The characterization of endosomal insulin degradation intermediates and their sequence of production.

Insulin degradation within isolated rat liver endosomes was studied in vitro with the aid of three 125I-insulin isomers specifically labelled at tyrosine (A14, B16 and B26). Chloroquine and 1,10-phenanthroline were used to minimize insulin proteolysis during endosome preparation, whereas the manipulation of endosomal processing of insulin in vitro by Co2+ ions (to activate) and 1,10-phenanthroline (to inhibit) permitted the study of degradation intermediates and their time-dependent production. Structural and kinetic analysis of intermediates isolated from both intra- and extra-endosomal compartments allowed the determination of major cleavage sites and the probable sequence of proteolytic events. It was found that 125I-tyrosine is the ultimate labelled degradation product of all iodo-insulin isomers, suggesting that endosomal proteases are able to degrade insulin to the level of its constituent amino acids. 125I-tyrosine was also the only radiolabelled product able to cross the endosomal membrane. Intra-endosomal insulin degradation proceeds via two inter-related cleavage routes after metalloendoprotease cleavage of the B-chain. One pathway results from an initial cleavage in the centre region of the B-chain (B7-19), probably at B14-15, whereas the major route results from a cleavage at B24-25. B24-25 cleavage removes the B-chain C-terminal hexapeptide (B25-30), which is subsequently cleaved by an aminopeptidase activity to produce first the pentapeptide B26-30 and then 125I-tyrosine. The isolation of intact radiolabelled A-chain from the degradation of 125I-[A14]-insulin suggests that further degradation of proteolytic intermediates containing cleaved B-chain proceeds via interchain disulphide reduction. The A-chain is then processed by several cleavages, one of which occurs at A13-14.

Chloroquine extends the lifetime of the activated insulin receptor complex in endosomes.

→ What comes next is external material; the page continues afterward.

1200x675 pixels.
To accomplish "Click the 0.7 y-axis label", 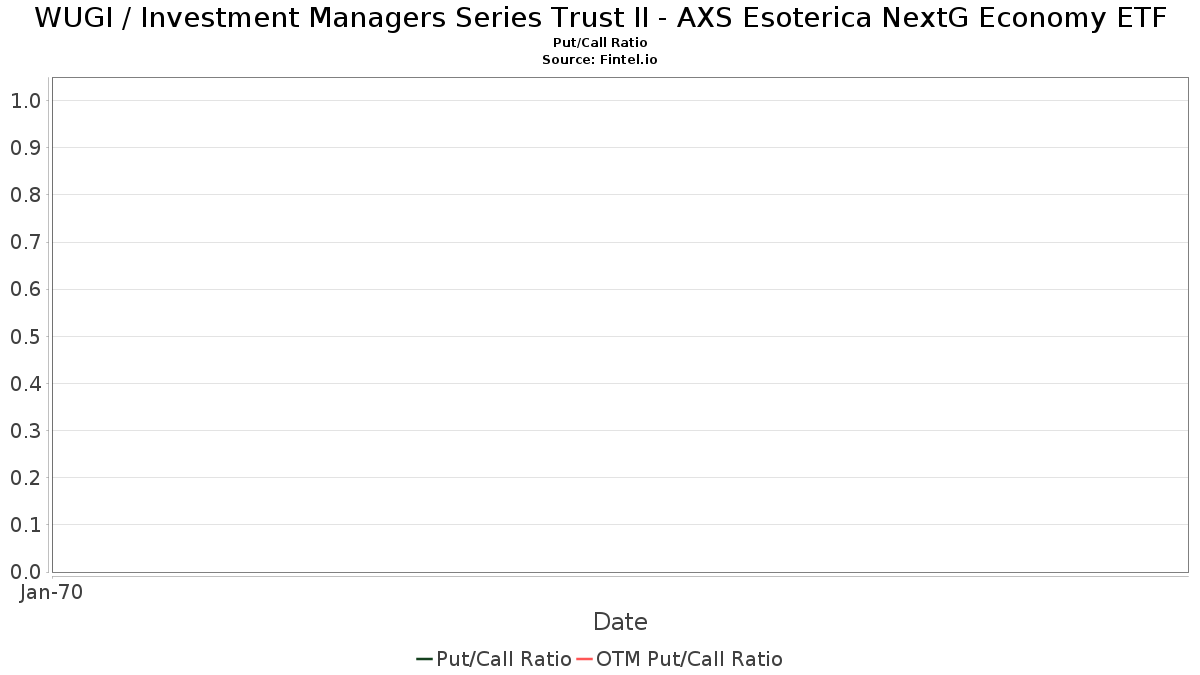I will [26, 242].
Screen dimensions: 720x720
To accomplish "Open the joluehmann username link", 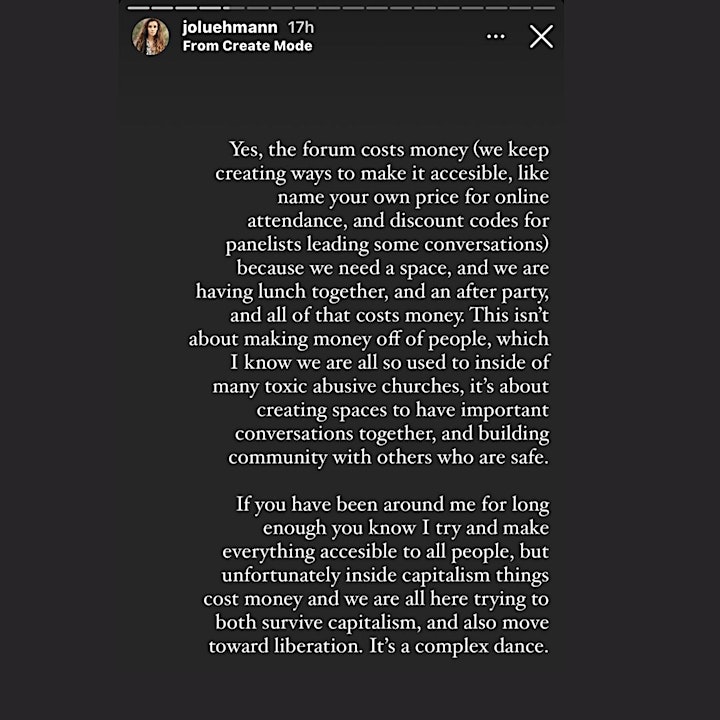I will 230,28.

Insulin signal transduction, initiated by binding of insulin to its receptor at the plasma membrane, activates the intrinsic receptor tyrosine kinase and leads to internalization of the activated ligand-receptor complex into endosomes. This study addresses the role played by the activated insulin receptor within hepatic endosomes and provides evidence for its central role in insulin-stimulated events in vivo. Rats were treated with chloroquine, an acidotrophic agent that has been shown previously to inhibit endosomal insulin degradation, and then with insulin. Livers were removed and fractionated by density gradient centrifugation to obtain endosomal and plasma membrane preparations. Chloroquine treatment increased the amount of receptor-bound insulin in endosomes at 2 min after insulin injection by 93% as determined by exclusion from G-50 columns and by 90% as determined by polyethylene glycol precipitation (p < 0.02). Chloroquine treatment also increased the insulin receptor content of endosomes after insulin injection (integrated over 0-45 min) by 31% when compared with controls (p < 0.05). Similarly, chloroquine increased both insulin receptor phosphotyrosine content and its exogenous tyrosine kinase activity after insulin injection (64%; p < 0.01 and 96% and p < 0. 001, respectively). In vivo chloroquine treatment was without any observable effect on insulin binding to plasma membrane insulin receptors, nor did it augment insulin-stimulated receptor autophosphorylation or kinase activity in the plasma membrane. Concomitant with its effects on endosomal insulin receptors, chloroquine treatment augmented insulin-stimulated incorporation of glucose into glycogen in diaphragm (p < 0.001). These observations are consistent with the hypothesis that chloroquine-dependent inhibition of endosomal insulin receptor dissociation and subsequent degradation prolongs the half-life of the active endosomal receptor and potentiates insulin signaling from this compartment.